The 2021 season saw the end (most likely permanently) of Arabian racing at Delaware. This breed came to Delaware Park in 1984 and quickly gained the support of fans and owners as a viable betting event. In fact, during some very lean years, the track was certainly helped by being able to card an Arabian race or two most every day. The Arabian racing at Delaware ultimately grew to be the best in quality of all the venues in the United States. Its demise should serve as a cautionary tale for the thoroughbred industry. The decrease in foal crops led to an inability to fill races. Rather than coalesce around one location at a time, the major owners split among Delaware, Texas, Colorado and California. There were fewer than 20 Arabian horses on the grounds this year and only one race was run before an announcement was made to cease carding races.


Trainer Lynn Ashby, long known for her success with Arabians, was able to transition fully over to the thoroughbred side of the business. She had a respectable ITM figure of 38% at Delaware Park and posted stake wins there and at Colonial Downs.


Josh Brown began his role as track announcer following the retirement of race caller John Curran, who handled the duties for 37 years. Brown was joined by J. J. Graci, who took over Rich Glazier’s paddock host duties.


Trainer Gary Contessa came out of retirement to be the private trainer for Bell Gable Stable. The owners, Nick and Delora Beaver, wanted to upgrade their stock. The results speak for themselves: they ended the year as the meet-leading owners by both wins and purse money earned. They also won the Maryland Million Turf with Somekindofmagician, who campaigned at Delaware, and ran in the Sanford Stakes at Saratoga with Maryland Brando who also ran at Delaware.


“Off the turf” continued to be a common refrain. To say that the turf course is not up to par is a fair criticism. The main flaw seems to be its inability to drain well following even mild rain, let alone storms. Conversely, the sprinkler system is so inadequate in coverage that when dry spells occur the course gets as hard as a rock. Given the large handle that is regularly achieved when a sizable turf field is carded, here is hoping for some improvements that lead to more days on the green.

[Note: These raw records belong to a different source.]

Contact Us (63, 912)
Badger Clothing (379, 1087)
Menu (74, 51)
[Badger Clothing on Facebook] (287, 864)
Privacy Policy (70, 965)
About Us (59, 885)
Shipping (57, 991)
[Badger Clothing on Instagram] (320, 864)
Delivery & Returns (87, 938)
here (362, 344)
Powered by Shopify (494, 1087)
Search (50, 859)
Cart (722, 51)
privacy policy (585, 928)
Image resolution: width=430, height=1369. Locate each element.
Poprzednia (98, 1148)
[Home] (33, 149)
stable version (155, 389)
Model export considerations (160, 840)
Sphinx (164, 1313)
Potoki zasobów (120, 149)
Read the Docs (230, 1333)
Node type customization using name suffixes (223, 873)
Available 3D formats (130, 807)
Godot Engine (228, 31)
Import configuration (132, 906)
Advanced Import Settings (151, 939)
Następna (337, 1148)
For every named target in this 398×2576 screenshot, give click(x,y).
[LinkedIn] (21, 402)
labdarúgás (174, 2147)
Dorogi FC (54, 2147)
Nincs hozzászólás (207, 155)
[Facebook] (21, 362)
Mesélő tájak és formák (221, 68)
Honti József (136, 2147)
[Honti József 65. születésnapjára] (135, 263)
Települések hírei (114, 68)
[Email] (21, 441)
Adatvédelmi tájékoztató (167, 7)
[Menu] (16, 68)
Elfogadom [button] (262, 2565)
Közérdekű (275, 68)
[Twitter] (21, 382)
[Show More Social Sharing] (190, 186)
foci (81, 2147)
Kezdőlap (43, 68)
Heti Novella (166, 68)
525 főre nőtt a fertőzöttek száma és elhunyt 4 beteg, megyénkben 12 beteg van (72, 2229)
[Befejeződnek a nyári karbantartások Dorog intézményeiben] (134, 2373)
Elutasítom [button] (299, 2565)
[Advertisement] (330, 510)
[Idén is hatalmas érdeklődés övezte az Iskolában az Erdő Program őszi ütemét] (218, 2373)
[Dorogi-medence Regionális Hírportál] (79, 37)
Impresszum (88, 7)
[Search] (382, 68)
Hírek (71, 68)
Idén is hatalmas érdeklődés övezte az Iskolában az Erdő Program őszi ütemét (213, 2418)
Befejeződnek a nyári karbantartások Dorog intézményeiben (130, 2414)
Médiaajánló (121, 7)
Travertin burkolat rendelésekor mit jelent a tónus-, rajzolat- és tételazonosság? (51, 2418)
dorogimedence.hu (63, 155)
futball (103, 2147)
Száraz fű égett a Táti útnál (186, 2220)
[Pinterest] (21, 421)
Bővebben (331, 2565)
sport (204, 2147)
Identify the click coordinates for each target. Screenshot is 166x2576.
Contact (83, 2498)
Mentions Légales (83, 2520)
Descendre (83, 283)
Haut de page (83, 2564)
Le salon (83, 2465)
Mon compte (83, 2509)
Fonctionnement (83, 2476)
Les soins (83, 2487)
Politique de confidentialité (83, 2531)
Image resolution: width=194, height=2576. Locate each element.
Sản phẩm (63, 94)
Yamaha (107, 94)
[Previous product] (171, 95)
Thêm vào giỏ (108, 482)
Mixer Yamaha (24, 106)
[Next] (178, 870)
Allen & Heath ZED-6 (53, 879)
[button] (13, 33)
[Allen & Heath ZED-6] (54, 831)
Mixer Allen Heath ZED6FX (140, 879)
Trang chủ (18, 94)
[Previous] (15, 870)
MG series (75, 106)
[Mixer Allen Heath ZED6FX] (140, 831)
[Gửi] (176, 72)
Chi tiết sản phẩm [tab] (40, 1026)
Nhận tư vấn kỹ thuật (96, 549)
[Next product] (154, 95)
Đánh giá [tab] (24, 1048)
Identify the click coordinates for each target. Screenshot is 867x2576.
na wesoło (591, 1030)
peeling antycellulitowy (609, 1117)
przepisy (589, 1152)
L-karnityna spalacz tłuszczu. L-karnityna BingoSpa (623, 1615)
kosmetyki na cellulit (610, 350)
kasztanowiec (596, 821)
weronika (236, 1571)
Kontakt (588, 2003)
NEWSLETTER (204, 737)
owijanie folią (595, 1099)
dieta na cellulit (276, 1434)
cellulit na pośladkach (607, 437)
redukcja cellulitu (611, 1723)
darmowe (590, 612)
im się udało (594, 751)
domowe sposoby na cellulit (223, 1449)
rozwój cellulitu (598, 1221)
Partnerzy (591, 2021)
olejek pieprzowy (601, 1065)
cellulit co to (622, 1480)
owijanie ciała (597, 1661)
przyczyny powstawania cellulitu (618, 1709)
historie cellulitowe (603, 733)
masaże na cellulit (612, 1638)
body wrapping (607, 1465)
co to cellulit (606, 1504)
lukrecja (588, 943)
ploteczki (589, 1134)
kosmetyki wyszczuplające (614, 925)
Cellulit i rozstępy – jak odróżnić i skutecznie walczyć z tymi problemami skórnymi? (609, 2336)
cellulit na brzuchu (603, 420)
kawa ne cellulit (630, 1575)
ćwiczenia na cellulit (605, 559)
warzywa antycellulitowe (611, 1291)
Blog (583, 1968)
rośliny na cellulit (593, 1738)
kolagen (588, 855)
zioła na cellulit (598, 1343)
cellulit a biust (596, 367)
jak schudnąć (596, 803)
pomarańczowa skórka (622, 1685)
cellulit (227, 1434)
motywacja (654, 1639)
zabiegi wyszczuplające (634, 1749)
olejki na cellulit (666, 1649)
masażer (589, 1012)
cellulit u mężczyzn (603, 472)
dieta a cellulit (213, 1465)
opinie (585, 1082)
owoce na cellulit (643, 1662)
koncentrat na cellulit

Overwhelming favorite Crazy Beautiful (3-10) won the Grade 3 Delaware Oaks July 3 with Mike Smith astride. Trained by Ken McPeek, she won by six lengths over a good, sealed main track against eight rivals. It was the third graded win for the daughter of Liam’s Map, who most recently ran second in a Grade 3 event at Keeneland.


Trainer Jamie Ness won 55 races in 224 starts to capture the trainers title for a record tying seventh straight year. That record for consistency is co-held along with trainers Grover Delp and Scott Lake. Given that Ness now has nine Delaware Park titles overall, it seems like it will be just a matter of time until he catches Delp, who won 11 Delaware Park titles.


Miss Marissa won the Delaware Handicap with Daniel Centeno aboard. Trained by James Ryerson she went straight to the front, set slow fractions, and prevailed in the six-horse field. She paid $11.40 to win, while 1-2 favorite Bonny South finished fifth. For Miss Marissa, who had won the Obeah earlier in the meet, it was her second graded win, as she had also scored in the Grade 2 Black-Eyed Susan the previous October.


Jockey Jaime Rodriguez won 114 races in 421 starts to capture the jockey title. He defeated Carol Cedeno by 47 wins: no small feat given that she had been the leading jockey in six of the previous seven years. Although being first call for trainer Ness certainly helps, this up-and-coming jock seemed to improve throughout the meet. He made few tactical errors and is very tough to defeat in stretch battles.